Former Sheldon Jackson Museum curator Peter Linn Corey passed away on Sunday, September 20, 2015, at Sitka Community Hospital. He was 75.
There will be a celebration of life in the near future but no formal services are planned.
Pete was born Dec. 14, 1939, in Brooklyn, N.Y., the son of Richard Murray Corey and Ruth Walker Corey. He graduated from Earl L. Vandermeulen High School.
Pete attended Colorado State College, now known as Northern Colorado College, in Greeley, Colo., where he studied anthropology. After receiving his undergraduate degree in 1963, he joined the Peace Corps (1964-1966) and was stationed in the Dominican Republic.
He received his master’s degree from the Cooperstown Graduate Program at SUNY Oneonta in historical museum procedures and upon graduation in 1967 took a position as curator in charge at the Indian Museum in Cooperstown, N.Y.
In the summer of 1969, Pete came to Alaska to become curator of collections at the Alaska State Museum in Juneau, from 1969 to 1972. He next was curator at the Totem Heritage Museum in Ketchikan before coming to Sitka, where he was curator of the Sheldon Jackson Museum for 25 years.
He did consulting work at the Peabody Museum at Harvard University, the Boston Museum of Fine Arts, and at Plymouth Plantation.
Pete also taught at the University of Alaska, the New York State Historical Association and at Sheldon Jackson College.
He had a lifelong involvement with Native cultures, starting his various collections when he was 12. His master’s thesis was “The Use of Silver as Personal Adornment Among the New York State Iroquois in the Post-Contact Period.”
He pursued learning Native crafts and was a part of a carving group, where he worked on spoons, ladles and rattles.

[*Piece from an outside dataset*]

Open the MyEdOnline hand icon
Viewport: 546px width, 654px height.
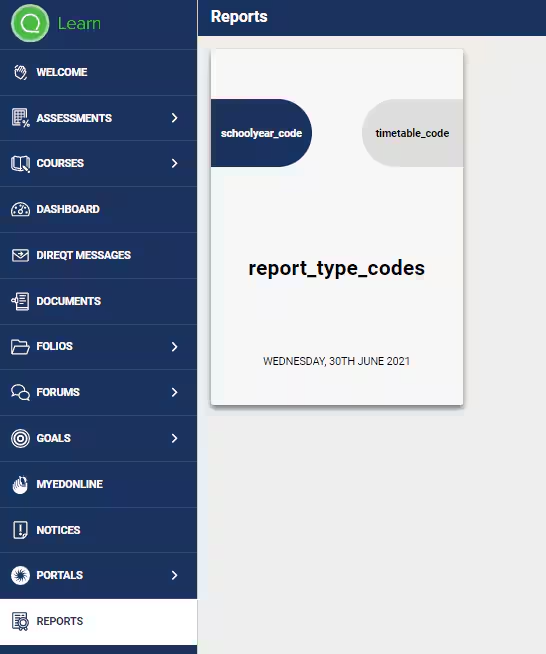tap(20, 484)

His personal collections include masks, and an extensive basket collection from many different Native cultures. He was considered an expert on Native art of various types, and was often consulted about pieces, both as a professional curator and as a knowledgeable friend, generous with his time and expertise.
He is survived by his sister, Deborah Corey of Salem, Oregon; his brother, Jeff Corey of Miller Place, New York; and nieces and nephews.